**** EXTRACTO DEL DOCUMENTO

Fundamentalismo y política
Es frecuente calificar de “fundamentalistas” a las personas fieles a sus propias ideas, a las que siempre han defendido, las que forman parte de su propia personalidad. Parece que las ideas deben ser como la moda, transitorias, frívolas, superficiales, de modo que le permitan a uno decir hoy una cosa y mañana otra. Hay que ser práctico, tecnócrata, moverse por cálculos utilitarios y no por principios y máximas, que sólo existen en la religión, en el dogma. La religión parece ser siempre reaccionaria, sobre todo si se basa en axiomas; carecer de principios, por el contrario, parece ser símbolo de modernidad y de progreso.
Pero en realidad, también constituye religión pura y simple este nuevo pragmatismo, tan en boga en todos los ámbitos.
Guerras de religión
En Europa en 1648 la “paz” de Westfalia puso fin a treinta años de guerras religiosas con las que se trató de frenar el avance del protestantismo, logrando que los reyes tuvieran competencia para establecer la religión de sus países respectivos. La religión del rey se impuso como religión a sus súbditos (“cuius regio eius religio”).
Pero el protestantismo significó el declive de todas las religiones en Europa. Su idea de “sacerdocio universal” hacía de cada creyente un intérprete del dogma y, en consecuencia, inició una diáspora de corrientes, tendencias y movimientos, dogmáticos cada uno de ellos pero anti-dogmáticos en su conjunto. Inició la separación entre la Iglesia -reformada- y el Estado -burgués-.
La teología no había sido hasta entonces más que un succedáneo de las ideologías políticas: dogma cuando provenía de la clase dominante, y herejía cuando se trataba de la clase dominada. En cada lucha contra la herejía no había -generalmente- más que represión de un movimiento popular.
Así había venido sucediendo hasta que la filosofía se independizó de todo ropaje bíblico, lo que históricamente coincide con el avance del protestantismo, que no fue más que un repliegue de la religión hacia el mundo privado, de la conciencia, dejando a las ideologías políticas su propio terreno, el público.

********

INSTRUCCIÓN 1:
Responde según el texto sobre fundamentalismo y política:
(a) ¿En qué año se firmó la paz de Westfalia?
(b) ¿Qué idea del protestantismo hacía de cada creyente un intérprete del dogma?
(c) ¿Qué era la teología cuando se trataba de la clase dominada?
INSTRUCCIÓN 2: Por favor, prolonga el texto sobre fundamentalismo y política desde su última oración.
Los datos provienen de una fuente distinta.

**** EXTRACTOS DE DATOS

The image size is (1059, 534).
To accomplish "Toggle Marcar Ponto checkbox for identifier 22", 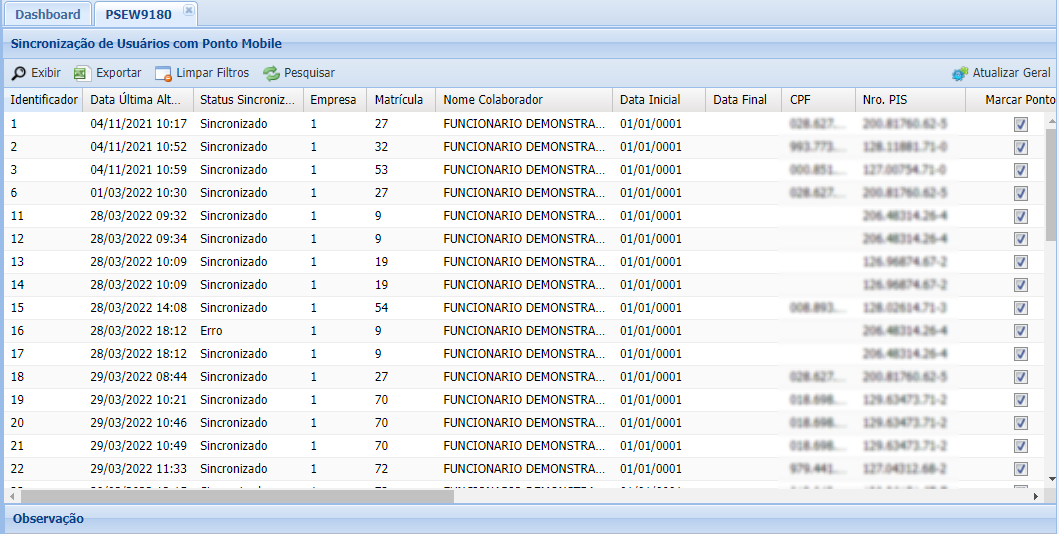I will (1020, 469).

********
**** EXTRACTOS DE DATOS

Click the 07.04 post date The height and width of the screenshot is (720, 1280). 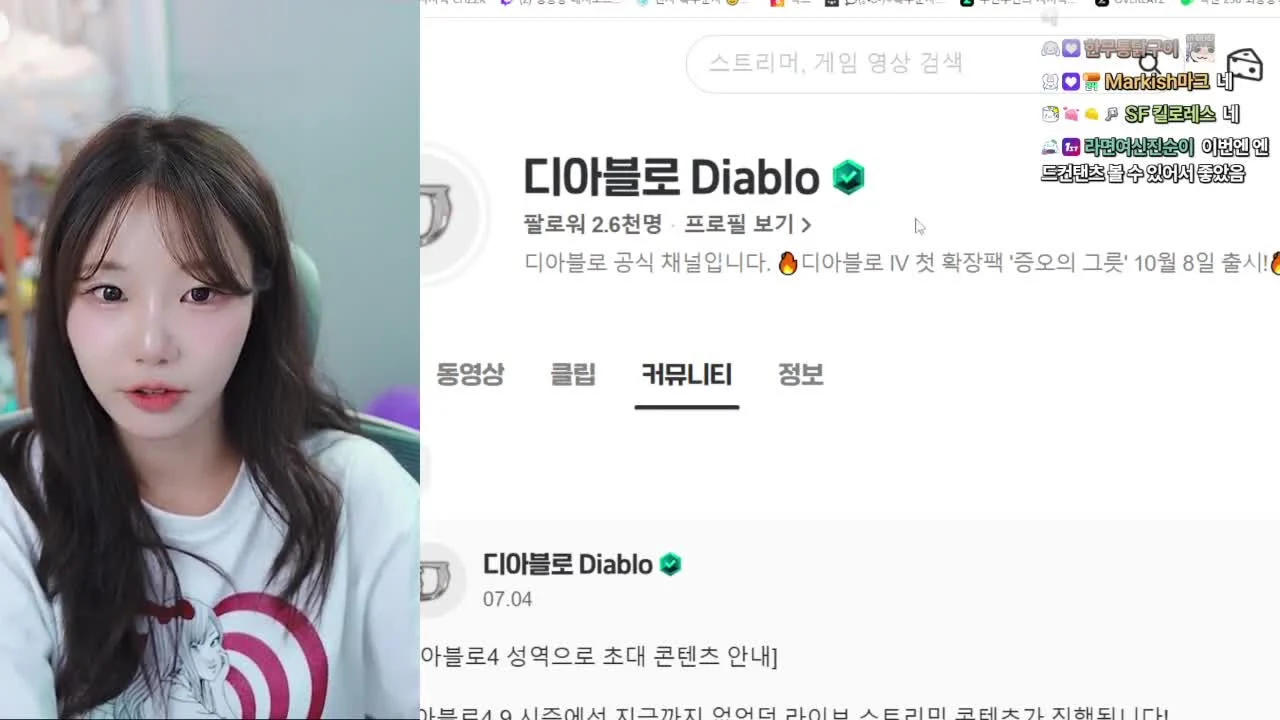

********

RESULTADO FINAL 1:
(a) En 1648.
(b) La idea de "sacerdocio universal".
(c) Herejía.

RESULTADO FINAL 2:
Pero ese terreno público lo dejaron abonado de escepticismo, de agnosticismo: tanto en teología como en ideología, los protestantes introdujeron la duda, el anti‑dogmatismo, la incertidumbre permanente. Al final, la teoría cede en beneficio de la práctica, la teología en beneficio de la ingeniería, y el escolasticismo en beneficio del empirismo. El mundo pasa a dividirse en dos campos: los dogmáticos y los escépticos, los fundamentalistas y los relativistas, los fanáticos y los tolerantes.
O r t o d o x i a
El término “fundamentalista” viene a suceder a aquel otro también denostado de “ortodoxo” y al más viejo aún de “sectario”. Ahora ya -casi- nadie se atreve a proponer nada por estos lares. Predomina el vacío ideológico más espantoso; todo suena utópico e inútil. Pretenden que no seamos protagonistas sino espectadores, que observemos los sucesos con frialdad, desde la lejanía. Se puede opinar, comentar y hasta criticar, pero siempre que se trate de lo ajeno, de aquello en lo que no se interviene ni participa. Y los acontecimientos se deben analizar tal y como el periodista o el fotógrafo nos presentan la realidad: en la distancia, como árbitros imparciales. Debes renunciar a intervenir para poder opinar. Nadie está en posesión de la verdad absoluta -dicen- por lo que hay que sumar las “medias verdades” de cada uno para poder decidir. Así que la verdad se determina por mayoría y el pragmatismo se convierte en la filosofía oficial de esa “mayoría”.
El pragmatismo no es más que la religión de la democracia burguesa: sólo es verdad lo útil, lo que funciona en el mundo real. Es la única filosofía que ha tenido su origen en los Estados Unidos, su única aportación cultural al mundo (aparte del jazz), y fue elaborada por piadosos protestantes. Es como la “filosofía de la praxis” pero sin filosofía. Es un relativismo absoluto: no se puede ser creyente ni ateo; hay que ser agnóstico. Además, se singulariza por la predestinación: ¿para que tratar de cambiar un mundo que está “condenado” a ser como es, o sea, capitalista?
Fue el calvinismo quien rompió la teocracia medieval, separó la Iglesia ‑presbiteriana‑ del Estado -burgués- sobre la base de dos claves: la Iglesia -protestante- carece de organización y jerarquía: es sólo doctrina y dogma; el Estado -capitalista- es sólo organización y jerarquía: carece de doctrina y dogma. Este Estado burgués calvinista no sólo admite todas las creencias, opiniones e ideologías, sino que, además, es “neutral” ante ellas, tolerante, abierto y no intervencionista: aconfesional en lo religioso, neutral en lo ideológico y abstencionista en lo económico.
La democracia calvinista no consiste, por tanto, más que en reducir los problemas cualitativos en cuantitativos, acudiendo a la “opinión mayoritaria” como criterio de veracidad. Cada uno tiene que dejar de defender su tesis para someterse a la de los demás. Pero incluso algo tan sencillo como eso envuelve una contradicción insoluble: sólo se pueden sumar cantidades homogéneas; para poder sumar, la “mayoría” tiene que eliminar la pluralidad, la diversidad, la heterogeneidad.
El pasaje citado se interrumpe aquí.